The man is being cared for at Beirut's Rafic Hariri hospital, which has a special unit for diseases like Ebola.
Thousands of Lebanese live in West African nations, including Guinea, Liberia and Sierra Leone. All plans arriving from those West African countries are being diverted to one runway and checked for symptoms of the disease.
The Associated Press-GfK poll found 8 out of 10 Americans were in favor of sending medical aid to Ebola-stricken countries and increasing government funding to develop vaccines and treatments.
The poll also found most American have some confidence in the U.S. health care system to prevent Ebola from spreading in the U.S. but less confidence in local hospitals ability to handle a patient.
The poll was conducted over four days involving interviews with over 1,600 adults through a random selection using phone or mail survey methods.
Four hundred of the 1,600 respondents said they were very confident at the U.S. health care system to prevent Ebola from spreading widely, and 40 percent were moderately confident.
But 800 said they didn't think local hospitals could safely treat Ebola patients, and only 31 percent were moderately confident.
"It seems to me we have a crisis of two things. We have a crisis of science, and either people don't understand it or ... they don't believe it," said Dr. Joseph McCormick, an Ebola expert at the University Of Texas School Of Public Health. "We have a crisis in confidence in government."

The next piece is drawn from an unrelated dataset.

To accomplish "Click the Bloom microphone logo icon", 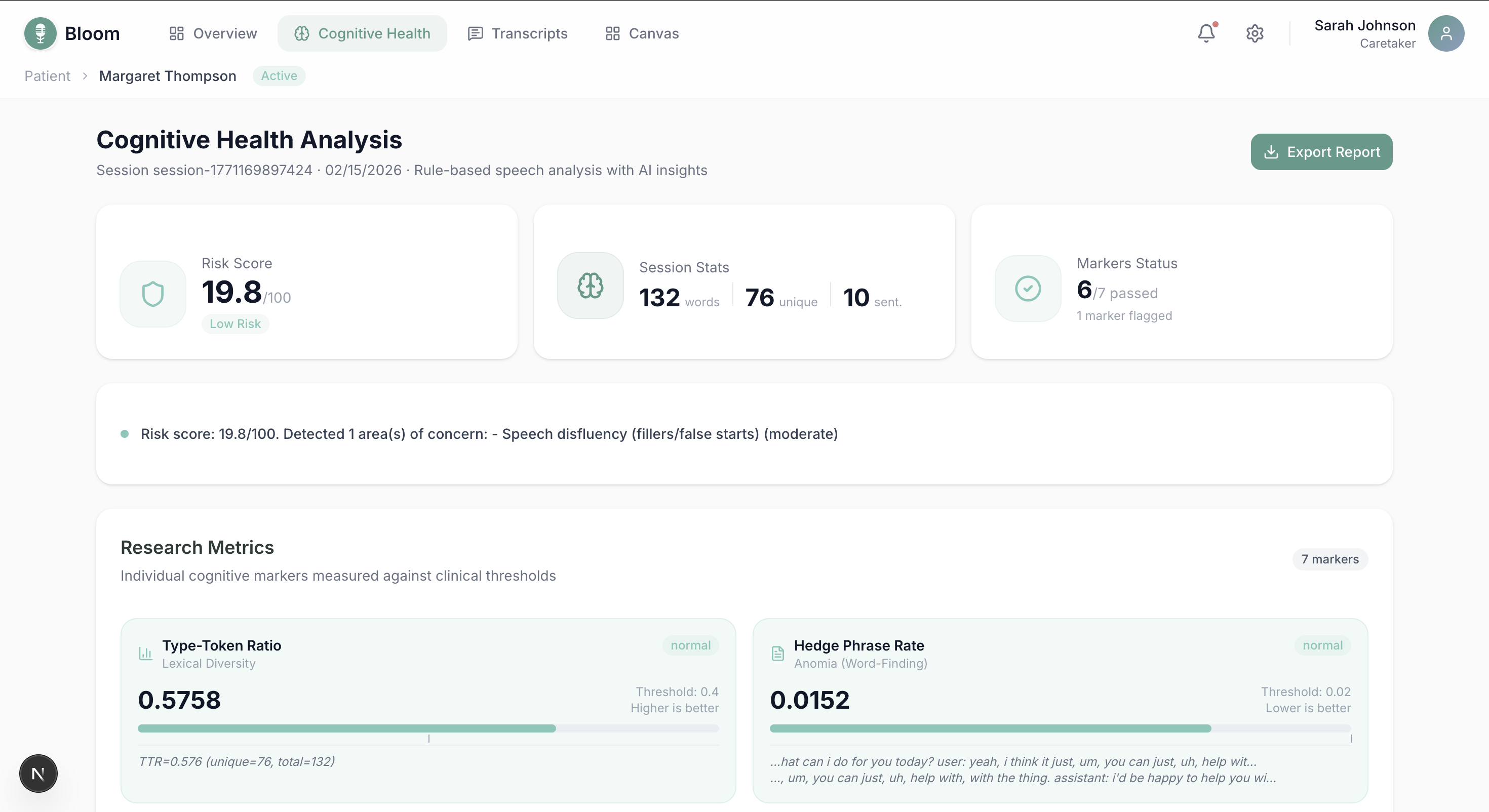I will coord(40,33).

Ninety-three percent of Americans think training doctors and nurses at local hospitals is necessary to deal with Ebola with nearly all of them, 78 percent, seeing it as a definite need.

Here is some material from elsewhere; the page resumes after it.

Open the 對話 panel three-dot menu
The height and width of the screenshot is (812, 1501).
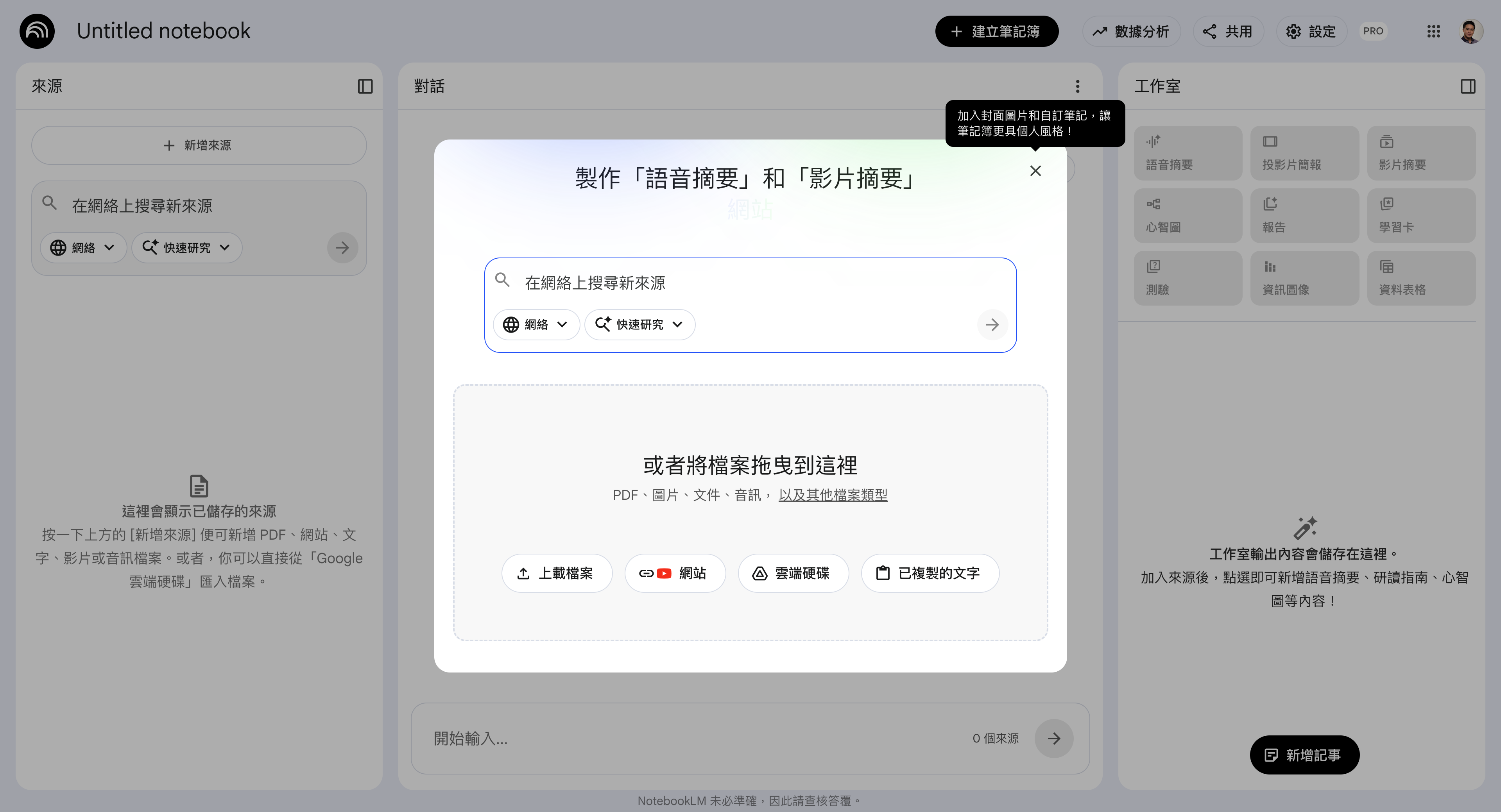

The CDC has informed hospitals they should use full-body protective gear and follow rules in removing samples and equipment to avoid contamination.
The third Ebola patient, the NBC freelance journalist, Ashoka Mukpo was released after 16 days of treatment at the Nebraska Medical Center's biocontainment unit. It was the same place that treated Dr. Rick Sacra, a medical missionary last month, according to Omaha World Herald.
For his treatment Mukpo was given IV nutrition -- high amounts of glucose, amino acids and fatty acids -- while receiving plasma from an Ebola survivor and an investigational antiviral drug.
Mukpo was hired as a cameraman by NBC News a day before he started feeling ill and was flown to Omaha from Liberia on Oct. 6.
"Today is a joyful day for my family and I," Mukpo wrote in a statement. "[I'm] aware of the global inequalities that allowed me to be flown to an American hospital when so many Liberians die alone with minimal care."